== What to do ==
Search the data for the word "icon" and copy out every line that has it.

== Information given ==

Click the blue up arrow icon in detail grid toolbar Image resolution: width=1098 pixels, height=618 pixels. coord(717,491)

--

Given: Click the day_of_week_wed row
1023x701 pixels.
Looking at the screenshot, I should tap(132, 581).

==

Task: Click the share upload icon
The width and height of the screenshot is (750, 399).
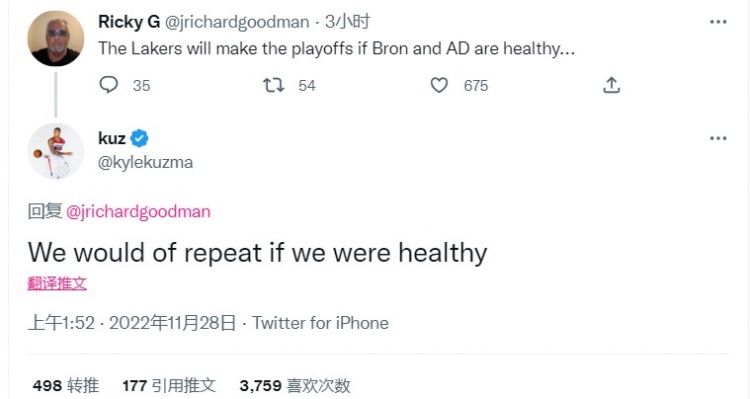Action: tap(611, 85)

== Solution to this task ==
Click the blue up arrow icon in detail grid toolbar Image resolution: width=1098 pixels, height=618 pixels. coord(717,491)
Task: Click the share upload icon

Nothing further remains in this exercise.